- Supplied data -
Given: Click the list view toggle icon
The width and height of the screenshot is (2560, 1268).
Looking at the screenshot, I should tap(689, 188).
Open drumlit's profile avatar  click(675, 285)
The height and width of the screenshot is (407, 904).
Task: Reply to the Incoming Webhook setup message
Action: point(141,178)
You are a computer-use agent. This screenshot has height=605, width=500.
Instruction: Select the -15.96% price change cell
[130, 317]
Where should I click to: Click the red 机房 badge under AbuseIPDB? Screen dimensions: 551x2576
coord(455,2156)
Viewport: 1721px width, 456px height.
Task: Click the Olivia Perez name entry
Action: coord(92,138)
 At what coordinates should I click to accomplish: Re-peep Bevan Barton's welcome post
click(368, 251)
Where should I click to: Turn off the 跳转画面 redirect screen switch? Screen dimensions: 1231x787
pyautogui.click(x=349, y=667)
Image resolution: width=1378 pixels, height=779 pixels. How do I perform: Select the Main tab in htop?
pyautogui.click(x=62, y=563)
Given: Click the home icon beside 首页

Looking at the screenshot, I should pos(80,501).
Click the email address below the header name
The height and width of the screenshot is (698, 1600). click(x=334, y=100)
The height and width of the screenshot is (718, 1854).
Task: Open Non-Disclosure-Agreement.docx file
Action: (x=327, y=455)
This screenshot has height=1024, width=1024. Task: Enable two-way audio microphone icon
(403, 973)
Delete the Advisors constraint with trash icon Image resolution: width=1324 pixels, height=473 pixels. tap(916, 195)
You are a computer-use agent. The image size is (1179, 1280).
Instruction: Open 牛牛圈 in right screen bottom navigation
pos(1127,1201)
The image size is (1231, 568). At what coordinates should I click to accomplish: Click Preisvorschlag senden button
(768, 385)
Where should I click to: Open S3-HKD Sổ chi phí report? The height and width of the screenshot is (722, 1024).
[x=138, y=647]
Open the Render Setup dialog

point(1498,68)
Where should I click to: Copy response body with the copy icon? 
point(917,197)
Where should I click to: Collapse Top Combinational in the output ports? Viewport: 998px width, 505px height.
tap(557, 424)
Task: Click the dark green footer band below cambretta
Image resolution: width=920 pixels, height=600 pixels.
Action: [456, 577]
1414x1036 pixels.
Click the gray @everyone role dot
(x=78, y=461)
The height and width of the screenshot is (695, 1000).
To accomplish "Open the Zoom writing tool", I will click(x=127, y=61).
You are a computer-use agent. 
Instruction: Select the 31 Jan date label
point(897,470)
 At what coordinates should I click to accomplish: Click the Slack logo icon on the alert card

- What needs to be done -
Filter the entries down to the lines with the word "agent" in them, and copy those lines.

- Response to this exercise -
You are a computer-use agent. This screenshot has height=605, width=500.
You are a computer-use agent. The image size is (1179, 1280).
You are a computer-use agent. 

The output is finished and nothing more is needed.